Generalised anxiety disorder (GAD)
GAD is when a person has excessive and uncontrollable worry about a range of ordinary situations, such as their health, work or finances.
Social anxiety occurs when people avoid social or performance situations because they feel an overwhelming fear of rejection or embarrassment.
Specific phobias relate to the fear of a particular object or situation. People usually will go to all lengths to avoid exposure to the object or situation. The person’s level of panic and fear, or even terror, is out of proportion to the actual threat. Triggers include flying on a plane, spiders, snakes, and heights.
Obsessive compulsive disorders (OCD)
OCD includes unwanted and intrusive thoughts that are recurring and result in carrying out certain repetitive behaviours or rituals. The person is often aware of these behaviours and rituals, has a sense of shame and embarrassment and may go to great lengths to hide these compulsions from others. They are at risk of social isolation and are often afraid of seeking support for their disorder.
A panic attack that occurs once or twice in your life is not an uncommon or unexpected event and does not constitute a panic disorder. A panic disorder is when panic attacks are recurrent — several times a year up to several times a day.
When having a panic attack you experience sudden and overwhelming physical and emotional symptoms. The attack usually peaks within 10 minutes and usually lasts for up to 90 minutes. The attack causes tiredness and often exhaustion.

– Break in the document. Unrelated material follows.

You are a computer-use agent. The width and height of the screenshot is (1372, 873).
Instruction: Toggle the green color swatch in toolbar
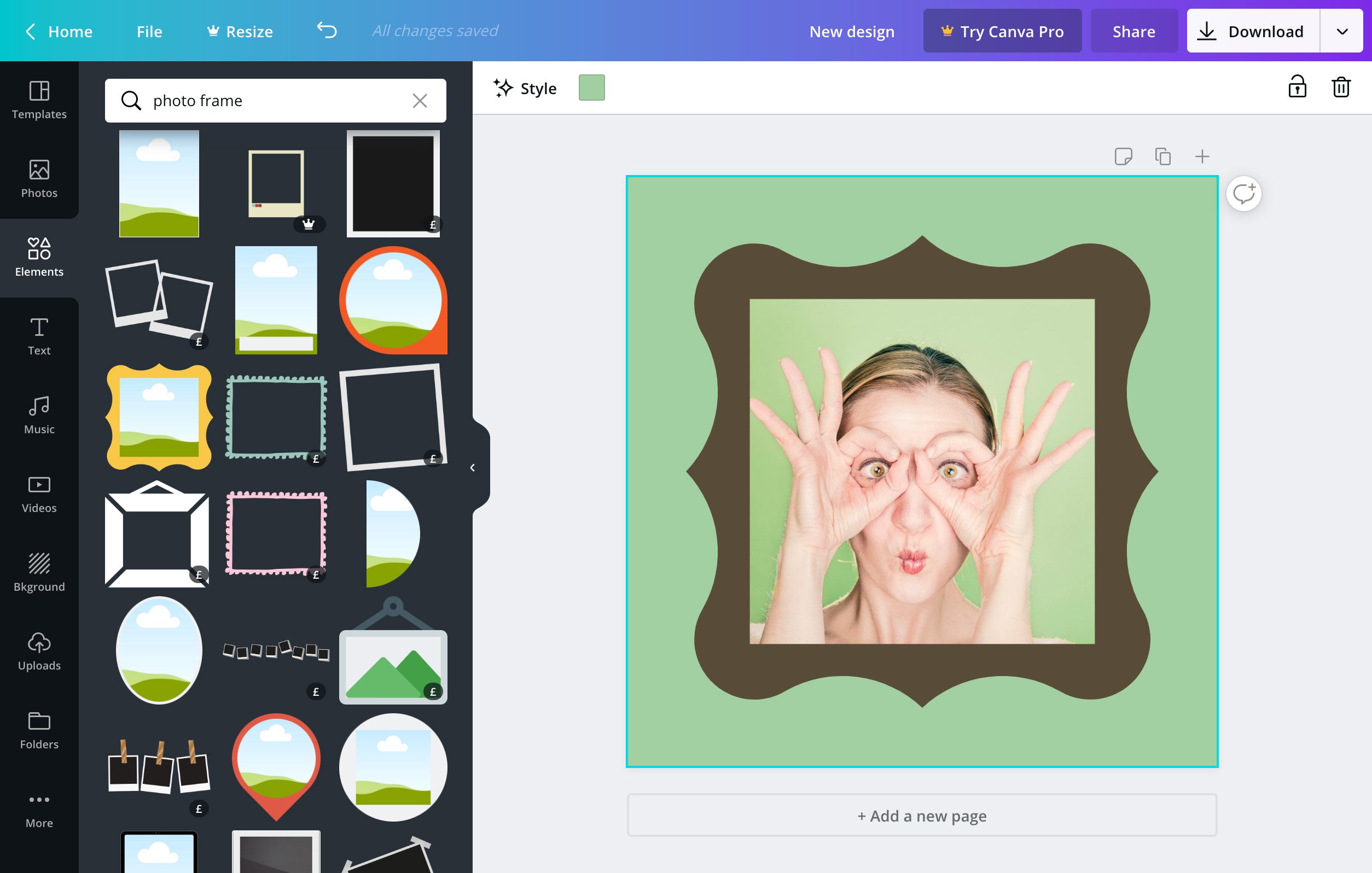tap(592, 88)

The physical and psychological symptoms often include:
- increased heart rate
- chest tightening or experiencing chest pain
- difficulty breathing, with an increased respiratory rate (hyperventilation)
- feeling choked
- excessive perspiration
- dizziness, feeling ‘light headed’ or faint (vasovagal)

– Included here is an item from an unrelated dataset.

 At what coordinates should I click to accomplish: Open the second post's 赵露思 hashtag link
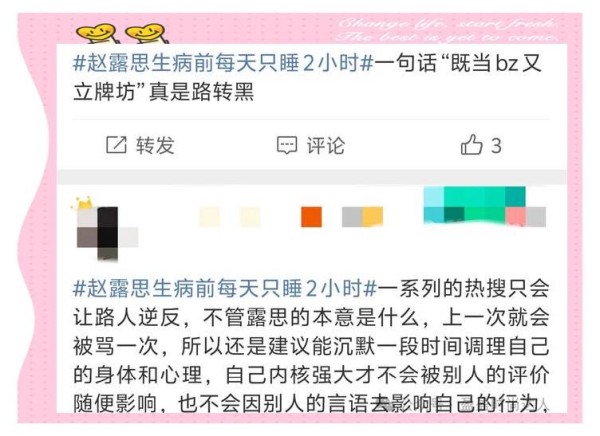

- belief that you are dying, and
- feeling ‘out of control’ and that you are ‘going mad’.
Characteristics of panic disorder
- recurring panic attacks that are disabling
- constant fear that another panic attack will occur
- worrying for at least a month after a panic attack that you will have another
- significant changes in behaviours that relate to the panic attack. For example, avoiding activities such as exercise because it increases the heart rate, and
- worrying about the implications and consequences of panic attacks. For example, ongoing fears of a physical health diagnosis, which may result in repeated requests for medical investigations, despite reassurance that no abnormalities are identified in these investigations.